While amounts charged to customers for shipping products are included in revenues, the related costs are classified in cost of
revenue as incurred.
Shipping
and handling costs were $0 and $0 for the nine months ended September 30, 2019 and 2018, respectively.
Recently
issued accounting pronouncements
In
October 2016, the FASB issued ASU 2016-16, Income Taxes (Topic 740): Intra-Entity Transfers of Assets Other than Inventory,
which eliminates the exception that prohibits the recognition of current and deferred income tax effects for intra-entity
transfers of assets other than inventory until the asset has been sold to an outside party. The updated guidance is effective
for annual periods beginning after December 15, 2019, including interim periods within those fiscal years. Early adoption of the
update is permitted. The Company is currently evaluating the impact of the new standard.
In
June 2018, the FASB issued Accounting Standards Update 2018-07, Compensation – Stock Compensation (Topic
718): Improvements to Nonemployee Share-Based Payment Accounting (ASU 2018-07). ASU 2018-07 expands
the scope of Topic 718 to include share-based payment transactions for acquiring goods and services from nonemployees. ASU 2018-07 also
clarifies that Topic 718 does not apply to share-based payments used to effectively provide (1) financing to the issuer or (2)
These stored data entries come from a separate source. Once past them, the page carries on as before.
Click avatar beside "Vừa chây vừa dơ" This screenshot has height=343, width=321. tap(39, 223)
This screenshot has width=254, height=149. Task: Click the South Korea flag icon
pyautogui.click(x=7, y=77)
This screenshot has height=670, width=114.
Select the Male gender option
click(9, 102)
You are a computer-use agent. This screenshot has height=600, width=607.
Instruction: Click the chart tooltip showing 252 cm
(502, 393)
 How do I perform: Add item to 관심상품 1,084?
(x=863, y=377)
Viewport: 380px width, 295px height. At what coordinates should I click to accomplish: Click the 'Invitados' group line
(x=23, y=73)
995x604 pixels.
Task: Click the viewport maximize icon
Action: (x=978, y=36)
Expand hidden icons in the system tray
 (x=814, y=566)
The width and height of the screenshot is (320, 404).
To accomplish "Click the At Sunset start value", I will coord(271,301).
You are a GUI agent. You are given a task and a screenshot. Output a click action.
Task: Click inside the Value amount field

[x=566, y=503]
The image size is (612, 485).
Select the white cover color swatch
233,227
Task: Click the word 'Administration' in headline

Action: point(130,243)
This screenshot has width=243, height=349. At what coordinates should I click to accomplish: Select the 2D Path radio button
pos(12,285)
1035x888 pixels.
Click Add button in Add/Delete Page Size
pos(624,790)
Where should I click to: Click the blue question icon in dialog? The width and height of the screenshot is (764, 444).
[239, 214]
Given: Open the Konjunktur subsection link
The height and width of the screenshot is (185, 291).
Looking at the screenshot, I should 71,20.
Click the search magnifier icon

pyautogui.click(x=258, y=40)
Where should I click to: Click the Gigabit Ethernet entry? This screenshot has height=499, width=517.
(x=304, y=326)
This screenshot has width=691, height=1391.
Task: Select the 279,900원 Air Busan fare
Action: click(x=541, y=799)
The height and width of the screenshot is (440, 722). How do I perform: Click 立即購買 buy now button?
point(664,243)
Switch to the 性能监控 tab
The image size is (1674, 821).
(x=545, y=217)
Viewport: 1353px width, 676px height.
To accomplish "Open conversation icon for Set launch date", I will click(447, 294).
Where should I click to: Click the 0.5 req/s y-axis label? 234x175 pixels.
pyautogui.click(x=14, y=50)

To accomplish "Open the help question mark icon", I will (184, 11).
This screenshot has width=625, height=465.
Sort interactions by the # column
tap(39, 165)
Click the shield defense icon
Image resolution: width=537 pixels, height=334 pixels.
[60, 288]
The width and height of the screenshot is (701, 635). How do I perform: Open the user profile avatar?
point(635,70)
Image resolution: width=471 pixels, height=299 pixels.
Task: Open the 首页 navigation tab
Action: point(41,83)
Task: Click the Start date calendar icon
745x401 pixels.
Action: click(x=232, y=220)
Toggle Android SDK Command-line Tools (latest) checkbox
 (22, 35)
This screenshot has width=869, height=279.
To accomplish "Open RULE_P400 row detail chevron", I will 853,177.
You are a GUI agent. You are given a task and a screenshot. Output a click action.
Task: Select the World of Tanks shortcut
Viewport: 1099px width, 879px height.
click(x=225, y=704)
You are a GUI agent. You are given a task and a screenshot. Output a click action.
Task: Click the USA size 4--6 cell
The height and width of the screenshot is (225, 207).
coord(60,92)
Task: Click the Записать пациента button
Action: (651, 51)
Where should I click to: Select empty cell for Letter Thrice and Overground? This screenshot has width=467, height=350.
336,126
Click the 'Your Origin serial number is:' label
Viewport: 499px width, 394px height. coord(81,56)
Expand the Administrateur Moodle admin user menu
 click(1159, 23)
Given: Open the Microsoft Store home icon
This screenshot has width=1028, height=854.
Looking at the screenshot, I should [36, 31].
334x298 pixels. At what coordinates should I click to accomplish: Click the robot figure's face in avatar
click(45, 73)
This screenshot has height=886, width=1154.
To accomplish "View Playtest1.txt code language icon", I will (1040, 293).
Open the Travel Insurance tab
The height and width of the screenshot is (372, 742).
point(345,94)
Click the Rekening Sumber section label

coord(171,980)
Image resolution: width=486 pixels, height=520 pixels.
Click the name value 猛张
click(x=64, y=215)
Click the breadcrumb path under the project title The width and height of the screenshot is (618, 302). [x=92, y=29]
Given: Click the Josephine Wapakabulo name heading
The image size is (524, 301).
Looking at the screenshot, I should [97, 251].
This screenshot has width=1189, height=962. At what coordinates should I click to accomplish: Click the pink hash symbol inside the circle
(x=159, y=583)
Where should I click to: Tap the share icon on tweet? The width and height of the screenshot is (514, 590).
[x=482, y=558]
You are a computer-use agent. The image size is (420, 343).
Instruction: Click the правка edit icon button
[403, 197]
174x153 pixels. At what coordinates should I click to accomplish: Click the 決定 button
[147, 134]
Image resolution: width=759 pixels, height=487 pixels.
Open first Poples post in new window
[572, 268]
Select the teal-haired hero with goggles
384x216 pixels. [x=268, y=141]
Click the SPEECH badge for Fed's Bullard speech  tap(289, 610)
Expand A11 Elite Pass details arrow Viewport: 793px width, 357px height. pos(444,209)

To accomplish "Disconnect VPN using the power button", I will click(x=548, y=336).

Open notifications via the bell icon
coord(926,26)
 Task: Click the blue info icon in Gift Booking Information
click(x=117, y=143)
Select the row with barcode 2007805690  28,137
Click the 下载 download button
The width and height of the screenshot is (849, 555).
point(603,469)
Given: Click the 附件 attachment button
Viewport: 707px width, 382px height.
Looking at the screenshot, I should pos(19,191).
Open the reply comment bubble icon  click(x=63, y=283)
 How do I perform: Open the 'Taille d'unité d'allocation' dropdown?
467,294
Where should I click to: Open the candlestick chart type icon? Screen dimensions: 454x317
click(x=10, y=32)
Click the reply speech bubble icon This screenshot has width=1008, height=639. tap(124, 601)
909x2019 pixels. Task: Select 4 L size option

awards granted in conjunction with selling goods or services to customers as part of a contract accounted for under Revenue
from Contracts with Customers (Topic 606). ASU 2018-07 is effective for fiscal years beginning after December
15, 2018, including interim periods within those fiscal years. Early adoption is permitted. The Company adopted the provisions
of ASU 2018-07 in the quarter beginning January 1, 2019. The adoption of ASU 2018-07 did not have
a material impact on the Companys financial statement presentation or disclosures.
In
August 2018, the FASB issued Accounting Standards Update (ASU) 2018-13, Fair Value Measurement (Topic 820): Disclosure
Framework - Changes to the Disclosure Requirements for Fair Value Measurement, which changes the fair value measurement
disclosure requirements of ASC 820. This update is effective for fiscal years beginning after December 15, 2019, and for
interim periods within those fiscal years. The Company does not expect the adoption of ASU 2018-13 to have a material
impact on its consolidated financial statements.
Management
has evaluated all recent accounting pronouncements as issued by the FASB in the form of Accounting Standards Updates (ASU)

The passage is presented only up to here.